- Born: 1953
- Died: 25 February 1987
- Cause of death: Execution by shooting
- Education: Andropov Red Banner Institute
- Espionage activity
- Country: Soviet Union
- Allegiance: United States
- Rank: Podpolkovnik

= Gennady Varenik =

Soviet spy for the United States

Gennady Varenik (Геннадий Вареник; 1953 – 1987) was a KGB official who was also a CIA asset. A son of a Ukrainian SMERSH veteran, he was assigned to the First Chief Directorate of the KGB in 1982.

== Biography ==
He was a graduate of the Andropov Red Banner Institute and spent a year at TASS in Moscow preparing for his cover. He first encountered the CIA in 1982, a year after arriving in Germany, through a colleague's introduction to a CIA officer. Both sides spent over a year trying to recruit the other as a double agent. In 1983, Varenik suddenly cut off contact.

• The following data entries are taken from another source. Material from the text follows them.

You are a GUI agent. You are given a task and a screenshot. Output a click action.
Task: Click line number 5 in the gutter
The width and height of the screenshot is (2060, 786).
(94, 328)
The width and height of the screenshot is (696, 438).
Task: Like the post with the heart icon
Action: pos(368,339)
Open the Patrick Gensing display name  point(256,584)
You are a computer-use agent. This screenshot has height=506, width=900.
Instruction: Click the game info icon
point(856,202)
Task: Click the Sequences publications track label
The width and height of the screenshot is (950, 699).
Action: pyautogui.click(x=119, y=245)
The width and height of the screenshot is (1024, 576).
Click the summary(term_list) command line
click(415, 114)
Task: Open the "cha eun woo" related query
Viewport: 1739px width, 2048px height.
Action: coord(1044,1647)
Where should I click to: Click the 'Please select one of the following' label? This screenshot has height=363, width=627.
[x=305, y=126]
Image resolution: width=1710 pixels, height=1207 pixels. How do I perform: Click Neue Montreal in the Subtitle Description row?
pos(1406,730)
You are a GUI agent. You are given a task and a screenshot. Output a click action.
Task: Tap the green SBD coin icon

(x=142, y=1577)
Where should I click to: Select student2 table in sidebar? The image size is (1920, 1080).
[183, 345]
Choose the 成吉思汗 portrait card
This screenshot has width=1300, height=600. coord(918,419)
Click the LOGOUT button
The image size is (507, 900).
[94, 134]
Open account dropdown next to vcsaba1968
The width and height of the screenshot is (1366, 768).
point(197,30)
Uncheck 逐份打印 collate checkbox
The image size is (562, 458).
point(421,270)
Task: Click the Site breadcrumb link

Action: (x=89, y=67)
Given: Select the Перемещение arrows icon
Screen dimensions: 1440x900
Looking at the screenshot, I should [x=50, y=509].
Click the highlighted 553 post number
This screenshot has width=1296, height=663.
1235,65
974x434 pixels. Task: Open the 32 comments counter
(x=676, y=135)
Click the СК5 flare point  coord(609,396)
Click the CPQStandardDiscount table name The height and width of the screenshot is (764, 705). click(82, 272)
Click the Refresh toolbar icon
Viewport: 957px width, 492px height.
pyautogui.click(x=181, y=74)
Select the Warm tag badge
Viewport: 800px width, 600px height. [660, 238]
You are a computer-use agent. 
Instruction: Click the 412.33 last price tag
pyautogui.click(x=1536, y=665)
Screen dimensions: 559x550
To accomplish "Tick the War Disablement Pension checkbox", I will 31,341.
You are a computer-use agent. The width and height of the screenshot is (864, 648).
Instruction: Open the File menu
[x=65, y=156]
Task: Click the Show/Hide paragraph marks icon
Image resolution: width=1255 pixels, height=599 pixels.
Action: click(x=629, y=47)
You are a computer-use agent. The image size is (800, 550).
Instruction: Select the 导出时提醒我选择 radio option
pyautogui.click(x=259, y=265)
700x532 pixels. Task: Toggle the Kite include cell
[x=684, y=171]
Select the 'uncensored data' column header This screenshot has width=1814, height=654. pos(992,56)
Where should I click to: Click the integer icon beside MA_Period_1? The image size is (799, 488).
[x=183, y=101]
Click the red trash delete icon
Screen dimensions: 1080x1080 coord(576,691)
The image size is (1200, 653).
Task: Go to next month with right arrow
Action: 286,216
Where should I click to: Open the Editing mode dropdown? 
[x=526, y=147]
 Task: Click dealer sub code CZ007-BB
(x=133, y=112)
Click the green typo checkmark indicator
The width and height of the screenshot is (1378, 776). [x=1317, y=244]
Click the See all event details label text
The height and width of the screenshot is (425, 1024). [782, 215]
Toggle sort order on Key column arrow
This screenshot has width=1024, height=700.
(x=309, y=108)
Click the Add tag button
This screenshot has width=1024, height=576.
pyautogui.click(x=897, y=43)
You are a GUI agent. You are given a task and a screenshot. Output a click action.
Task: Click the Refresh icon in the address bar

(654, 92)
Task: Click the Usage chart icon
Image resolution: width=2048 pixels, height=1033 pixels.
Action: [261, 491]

He reestablished contact with the CIA in March 1985 while in Bonn, allegedly, to get rewards for passing information in redeeming a 7000 DM (or USD) debt resulting from assigned operational funds which he had squandered. Varenik contributed information on secret KGB operations in West Germany and outed three valuable Soviet assets within the West German government. He was arrested in East Berlin in November 1985 by the KGB, interrogated using a truth drug, tried for treason and executed. He is one of the 25 Soviets betrayed by Aldrich Ames.

Upon his arrest, he had reached the rank of podpolkovnik.